Data excerpts:
%%
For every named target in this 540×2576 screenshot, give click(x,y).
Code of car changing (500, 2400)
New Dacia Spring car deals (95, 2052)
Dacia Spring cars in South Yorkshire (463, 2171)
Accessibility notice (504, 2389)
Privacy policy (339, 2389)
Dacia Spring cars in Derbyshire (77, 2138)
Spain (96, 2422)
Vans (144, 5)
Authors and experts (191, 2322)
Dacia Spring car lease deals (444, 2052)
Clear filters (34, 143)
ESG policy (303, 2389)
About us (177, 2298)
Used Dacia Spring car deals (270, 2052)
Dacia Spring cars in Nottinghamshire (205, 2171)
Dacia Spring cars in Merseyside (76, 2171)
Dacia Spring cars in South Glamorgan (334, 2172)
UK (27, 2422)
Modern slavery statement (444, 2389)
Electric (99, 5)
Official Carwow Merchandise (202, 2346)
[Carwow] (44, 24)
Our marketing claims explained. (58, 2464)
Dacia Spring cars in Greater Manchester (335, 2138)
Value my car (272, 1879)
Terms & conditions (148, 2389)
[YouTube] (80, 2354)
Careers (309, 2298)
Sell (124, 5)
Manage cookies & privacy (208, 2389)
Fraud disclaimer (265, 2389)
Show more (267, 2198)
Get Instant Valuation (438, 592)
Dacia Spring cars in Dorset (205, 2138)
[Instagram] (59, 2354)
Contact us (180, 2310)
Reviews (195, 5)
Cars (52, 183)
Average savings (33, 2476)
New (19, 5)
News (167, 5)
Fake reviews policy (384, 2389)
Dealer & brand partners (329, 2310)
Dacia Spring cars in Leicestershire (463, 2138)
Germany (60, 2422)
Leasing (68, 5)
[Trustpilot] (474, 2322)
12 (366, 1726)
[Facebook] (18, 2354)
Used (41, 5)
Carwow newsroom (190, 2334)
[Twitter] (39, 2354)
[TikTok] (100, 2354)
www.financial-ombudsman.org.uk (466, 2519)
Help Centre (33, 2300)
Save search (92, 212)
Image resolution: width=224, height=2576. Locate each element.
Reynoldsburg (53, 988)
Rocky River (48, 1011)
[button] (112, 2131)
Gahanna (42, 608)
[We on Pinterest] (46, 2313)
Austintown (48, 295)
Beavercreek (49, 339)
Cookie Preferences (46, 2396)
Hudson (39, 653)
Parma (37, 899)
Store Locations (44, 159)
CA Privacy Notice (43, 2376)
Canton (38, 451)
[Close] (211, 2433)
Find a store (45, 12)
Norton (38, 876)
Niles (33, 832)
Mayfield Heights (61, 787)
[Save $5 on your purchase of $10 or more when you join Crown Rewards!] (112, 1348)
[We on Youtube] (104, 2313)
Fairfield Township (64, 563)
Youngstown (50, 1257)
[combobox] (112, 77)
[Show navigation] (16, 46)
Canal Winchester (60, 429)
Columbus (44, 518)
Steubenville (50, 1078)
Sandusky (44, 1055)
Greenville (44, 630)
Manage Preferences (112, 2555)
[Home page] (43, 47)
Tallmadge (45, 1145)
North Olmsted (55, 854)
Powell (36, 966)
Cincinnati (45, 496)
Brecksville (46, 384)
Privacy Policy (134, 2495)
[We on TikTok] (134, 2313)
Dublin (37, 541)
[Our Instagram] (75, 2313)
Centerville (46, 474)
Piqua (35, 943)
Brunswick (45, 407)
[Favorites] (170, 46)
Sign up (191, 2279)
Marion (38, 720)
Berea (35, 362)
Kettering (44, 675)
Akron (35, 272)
%%
Task statement: For the word "Spring", count the lines of the data that contain it and report only the total.

Answer: 11